Siempre me han parecido muy cortos los avances de la cinematografía desde entonces hasta la fecha, comparándola con la pintura, la música, las letras. Tal vez el escaso progreso expresivo del cine tiene que ver justo con el hecho de que nació atado a la tecnología. Para bien o para mal, son los avances tecnológicos los que han marcado su desarrollo. No por nada Tomás Alva Edison peleó a muerte desde Estados Unidos la propiedad del invento de la cámara fílmica en una batalla que le ganó Georges Méliès. Gracias a este hombre sombrío y juguetón el cine se atrevió a contar historias hace más de un siglo, y gracias a David Wark Griffith las emprende como las vemos en los cines desde aquellos días más o menos.

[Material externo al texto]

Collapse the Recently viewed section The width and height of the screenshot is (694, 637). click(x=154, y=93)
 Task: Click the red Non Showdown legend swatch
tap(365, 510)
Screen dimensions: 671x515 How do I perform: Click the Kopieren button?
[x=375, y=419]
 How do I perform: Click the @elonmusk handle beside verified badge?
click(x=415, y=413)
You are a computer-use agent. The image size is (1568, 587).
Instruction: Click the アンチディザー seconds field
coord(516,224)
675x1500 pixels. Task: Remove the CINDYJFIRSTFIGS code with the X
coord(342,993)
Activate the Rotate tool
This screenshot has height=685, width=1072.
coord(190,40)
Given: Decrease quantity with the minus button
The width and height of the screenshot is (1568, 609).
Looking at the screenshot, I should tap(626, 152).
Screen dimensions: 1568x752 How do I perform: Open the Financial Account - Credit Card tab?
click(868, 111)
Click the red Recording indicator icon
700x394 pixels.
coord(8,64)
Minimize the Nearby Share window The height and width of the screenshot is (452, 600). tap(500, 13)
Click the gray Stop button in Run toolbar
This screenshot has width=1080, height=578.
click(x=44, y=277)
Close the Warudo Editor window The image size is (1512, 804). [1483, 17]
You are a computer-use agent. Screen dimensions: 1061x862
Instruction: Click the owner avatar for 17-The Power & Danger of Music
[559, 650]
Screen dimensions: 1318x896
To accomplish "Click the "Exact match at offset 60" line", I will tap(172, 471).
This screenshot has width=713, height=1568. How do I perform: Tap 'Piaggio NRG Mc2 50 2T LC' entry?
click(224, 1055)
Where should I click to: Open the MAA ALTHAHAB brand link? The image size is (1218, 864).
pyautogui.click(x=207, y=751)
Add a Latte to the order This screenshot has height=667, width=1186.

En fin, como quiera que se le vea, su aliento es corto y tiene que esperar a que los técnicos se las ingenien para dar otro paso en sus posibilidades expresivas. En algunos aspectos los cambios se dejan ver ya desde hace rato. Los sistemas electrónicos de proyección mandaron a los museos los viejos proyectores que alternaban bobinas de 10 minutos. El sonido es otro ahora y las comodidades que ofrecen algunos cines van más allá de las que se necesitan: poltronas en lugar de asientos, comidas y bebidas alcohólicas, meseros y edecanes. La exhibición parece seguir el ejemplo de las librerías, convertidas en garnacherías de lujo. Así entienden algunos la cultura, el arte, el entretenimiento. Ni modo.

Ya lo dijo Peter Greenaway hace un par de años: “El cine está muerto, terminado, pero también creo que ahora tenemos la imaginación, las herramientas y el optimismo para pasar a algo nuevo porque existe la necesidad de reinventar el cine”.

Quienes sienten que se acerca el fin del mundo fílmico se habrán estremecido hace poco con las palabras de Quentin Tarantino: “Hasta donde yo sé, la proyección digital y los paquetes de cine digital son la muerte del cine como lo conozco; el hecho de que la mayor parte de las películas de hoy no se presenten en 35 milímetros significa que la guerra está perdida. Las proyecciones digitales son solo televisión en público. Y al parecer todo el mundo está bien con la televisión en público. Pero lo que yo conocí como cine ha muerto”.

Coppola y Spielberg lo han dicho también hace poco. El cine está muriendo, pero habrá de renacer con un nuevo rostro. Y sobre todo, mucho más caro.